Figure 4 displays the package yield for the main UPS components in the Domestic and International markets. The average revenue per piece varies by type of service provided, with Next Day Air shipments generating about $22 each, significantly higher than Deferred (air) shipments at $16 or International Domestic at $8 (mostly surface). The highest yield comes from International Export shipments at about $33 each. All components saw an increase in package yield except for International Export. The decline in the International Export segment’s yield can be attributed to several factors, including decreased demand in key international markets, particularly in Asia and Europe, due to economic slowdowns in these regions. This resulted in an 8.3% decrease in average daily volume for international shipments, despite a slight increase in revenue per piece by 3.1%. Additionally, the macroeconomic environment, including higher labor costs from new union contracts and increased operational expenses, negatively impacted the profitability of international exports.

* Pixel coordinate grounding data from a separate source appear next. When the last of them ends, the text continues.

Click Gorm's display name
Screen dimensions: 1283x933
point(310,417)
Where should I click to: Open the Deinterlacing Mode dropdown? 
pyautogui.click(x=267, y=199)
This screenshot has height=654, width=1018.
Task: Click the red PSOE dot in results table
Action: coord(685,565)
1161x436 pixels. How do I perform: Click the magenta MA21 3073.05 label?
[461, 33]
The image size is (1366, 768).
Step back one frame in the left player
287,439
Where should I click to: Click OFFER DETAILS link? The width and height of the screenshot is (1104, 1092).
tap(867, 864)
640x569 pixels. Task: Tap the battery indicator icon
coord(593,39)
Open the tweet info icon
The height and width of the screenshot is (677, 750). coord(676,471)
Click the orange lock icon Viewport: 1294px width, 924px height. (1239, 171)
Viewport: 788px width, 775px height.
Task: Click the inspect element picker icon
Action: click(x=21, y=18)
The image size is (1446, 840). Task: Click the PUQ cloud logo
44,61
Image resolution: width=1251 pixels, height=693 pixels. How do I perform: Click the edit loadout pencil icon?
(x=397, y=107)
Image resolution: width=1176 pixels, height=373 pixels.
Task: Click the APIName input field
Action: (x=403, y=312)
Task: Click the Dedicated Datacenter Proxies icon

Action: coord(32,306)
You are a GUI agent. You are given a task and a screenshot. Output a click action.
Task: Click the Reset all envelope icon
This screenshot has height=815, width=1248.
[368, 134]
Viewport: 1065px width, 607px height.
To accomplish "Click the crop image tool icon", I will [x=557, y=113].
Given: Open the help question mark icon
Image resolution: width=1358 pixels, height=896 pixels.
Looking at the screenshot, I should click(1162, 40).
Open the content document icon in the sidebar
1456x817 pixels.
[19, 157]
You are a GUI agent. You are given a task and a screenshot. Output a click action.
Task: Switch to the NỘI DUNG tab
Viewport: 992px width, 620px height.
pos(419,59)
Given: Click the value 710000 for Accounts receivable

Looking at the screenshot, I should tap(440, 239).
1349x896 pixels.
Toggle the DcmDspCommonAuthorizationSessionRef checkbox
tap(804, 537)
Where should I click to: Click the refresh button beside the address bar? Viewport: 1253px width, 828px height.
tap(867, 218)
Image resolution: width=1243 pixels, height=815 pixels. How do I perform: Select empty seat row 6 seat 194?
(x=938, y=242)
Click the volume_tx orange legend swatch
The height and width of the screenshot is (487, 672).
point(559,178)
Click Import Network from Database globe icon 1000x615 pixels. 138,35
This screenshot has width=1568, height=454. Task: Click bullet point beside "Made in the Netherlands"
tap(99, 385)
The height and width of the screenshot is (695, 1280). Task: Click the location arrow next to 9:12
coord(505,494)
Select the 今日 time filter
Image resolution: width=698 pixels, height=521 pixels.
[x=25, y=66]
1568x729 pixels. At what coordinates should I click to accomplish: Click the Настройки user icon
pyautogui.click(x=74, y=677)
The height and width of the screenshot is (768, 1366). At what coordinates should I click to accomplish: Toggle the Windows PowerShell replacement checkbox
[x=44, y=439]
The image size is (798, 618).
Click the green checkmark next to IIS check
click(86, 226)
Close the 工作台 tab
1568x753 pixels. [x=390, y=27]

Figure 4 – UPS Yield by Product 2006 – 2023

Figure 5 provides an overview of the geographical distribution of UPS’s global network. While the company is obviously strong in the North and Central America, Europe and East Asia, its footprint in other regions is smaller.

Figure 5 – UPS Hubs and Focus Cities

UPS continues to invest in expanding its services and capabilities across the industry. It has invested $1.4 billion in building a new “super hub” in Pennsylvania, which will streamline and automate operations to improve package handling and delivery speed across the region. The company is also enhancing its infrastructure in the New York/New Jersey area with the construction of a new regional hub in Bayonne, New Jersey, boosting capacity and efficiency in the northeastern U.S.

Internationally, UPS is expanding its presence in Europe and Asia. In Europe, UPS is investing in advanced cold chain logistics to support the healthcare sector, with new facilities in key locations like Germany and Hungary. Even though UPS does not split its revenue by geographical region, we understand that Europe accounts for about 50% of its international revenue and it is currently one of their primary drivers for shipment growth. In Asia, UPS has launched UPS Premier in China, a service that combines advanced tracking and temperature-sensitive handling capabilities, reinforcing its commitment to the healthcare logistics market.